Appetizers/Starters, Breakfast/Brunch, Lunch, Savory Snacks, Sides, Sweet Snacks

Blueberry Lemon Soufra

Something a little different today: a Blueberry Lemon Soufra. What is a soufra, you ask? It’s a Greek and Middle Eastern filo souffle pie. You fill the pie dish with buttered filo dough layers, folded or ruffled together, toast in the oven before pouring/ladling on custard. They can be savory (skip the sugar and vanilla in the custard) with spinach and feta or walnuts for example, or sweet as in this one with lemon and blueberries, or dates and walnuts, or any fruit or even chocolate chips. I made it for brunch (and truth be told, added some maple syrup over the top), but also would be a nice breakfast or lunch. Tastes best right out of the oven, and eaten the same day for sure.

Ingredients
1-pound package frozen filo pastry, thawed (you might not use all of it, I used all but 4 sheets)
1/2 cup heavy cream
1/2 cup milk
1/2 cup granulated sugar
3 eggs
1 teaspoon vanilla bean paste or extract
Zest of 2 lemons
1/4 cup fresh or frozen blueberries
1 cup unsalted butter, melted
powdered sugar, for dusting

You will also need a 10-inch spring form pan or deep pie dish

Directions
Before you begin this filo pastry recipe, take your filo pastry out of the fridge to bring it up to room temperature in its packaging. Preheat your oven to 350F.

Combine heavy cream, milk, sugar, eggs and lemon zest into a mixing bowl and whisk until well combined. Set aside.

Lay one sheet of filo pastry onto your workspace, with the short side of the filo pastry facing you.

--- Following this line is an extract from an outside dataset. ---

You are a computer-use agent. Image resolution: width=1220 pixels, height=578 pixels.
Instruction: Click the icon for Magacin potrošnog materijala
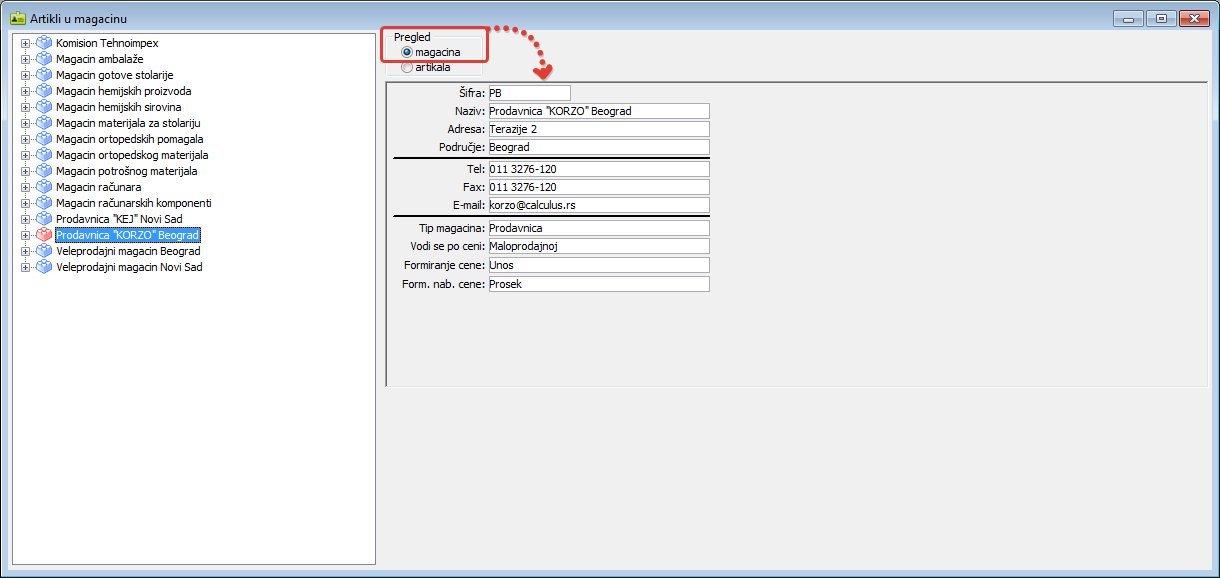pos(43,171)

Brush with butter and lay a second sheet of filo pastry on top. Using your fingers, fold the pastry in a ruffled design — I just pulled my index fingers toward my thumb and it “ruffled” for me. Transfer the folded filo pastry to the center of the baking pan and begin to coil it in the middle to resemble a rose. Repeat with the remaining filo pastry, placing it around the center rose until the tray is full.

Brush the filo pastry with the remaining melted butter and bake for approximately 20 minutes or until lightly golden. slowly our or ladel the custard over the baked filo pastry evenly then scatter the blueberries all over, pushing some of them down into the filo pastry. I saw slowly as you want the custard to slide in all those filo layers and it will take a bit for it to all soak in.

Transfer the pan back into the oven and bake for approximately 35 minutes and golden. Don’t be surprised if it poofs up quite a but like a souffle; as it cools, it will recede a bit (although poofed up isn’t bad either). Remove the Soufra from the oven and allow it to cool for 10 minutes before sprinkling powdered sugar over the top.